The Multiplex Association of India (MAI) has issued a press release to refute recent media reports which highlight concerns about the impact of high prices on cinema visitation. In the same context, the media reports have carried Karan Johar’s comments suggesting that cinema exhibitors are responsible for high ticket and food & beverage (F & B) prices. The release, issued by the MAI and signed by its president, Kamal Gianchandani, explains:
“In 2023, the Average Ticket Price (ATP) across all cinemas in India was Rs. 130. The country’s largest cinema chain, PVR INOX, reported an ATP of Rs. 258 for the fiscal year 2023-24. Additionally, the Average Spend Per Head (ASPH) on F & B at PVRINOX during this period stood at Rs. 132. Thus the total average expenditure for a family of four was Rs. 1,560 — significantly different from the Rs. 10,000 figure carried in the said media reports.

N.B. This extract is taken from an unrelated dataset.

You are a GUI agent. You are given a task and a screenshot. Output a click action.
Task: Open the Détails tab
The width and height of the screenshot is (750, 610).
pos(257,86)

“It is also essential to highlight that cinema pricing is dynamic and flexible. Prices fluctuate based on factors like location, day of the week, seat type, film format, and cinema format. Exhibitors utilise sophisticated digital tools to stimulate audience demand and optimise pricing, frequently offering discounts and promotions that make cinema outings more affordable, not just during off-peak times but even on popular days. Many of these initiatives can lower the overall cost of a cinema visit by more than 50%, providing families and movie goers with affordable options. All pricing structures are clearly listed at both, cinemas and online, ensuring transparency and choice for customers.
“More than anything else, it’s a well-recognised fact that the demand for a film is largely driven by its content and appeal, rather than by pricing alone. Any evaluation of pricing in the cinema industry must account for the broader economics of movie business, which involves multiple stakeholders, including producers, distributors and exhibitors. Each of these players contributes to the final cost to consumers, with prices ultimately shaped by the market forces of demand and supply. If lowering prices could optimise revenue for everyone involved, cinema operators would naturally make those adjustments without needing to be told.
“Additionally, unavoidable factors such as inflation play a role, and India has historically experienced high inflation rates. Nevertheless, cinema exhibitors continuously experiment with pricing models, collecting customer feedback and leveraging data analytics to refine their strategies. This ensures that the current pricing is both, competitive and fair, in the context of today’s market.
“At the heart of it all, our industry remains committed to delivering a diverse, high-quality and accessible entertainment experience for all movie goers. We believe, it’s crucial to consider the full picture before drawing conclusions about pricing, as it’s a complex issue involving many moving parts. The goal remains the same: to provide audience with the best possible experience at a fair value.”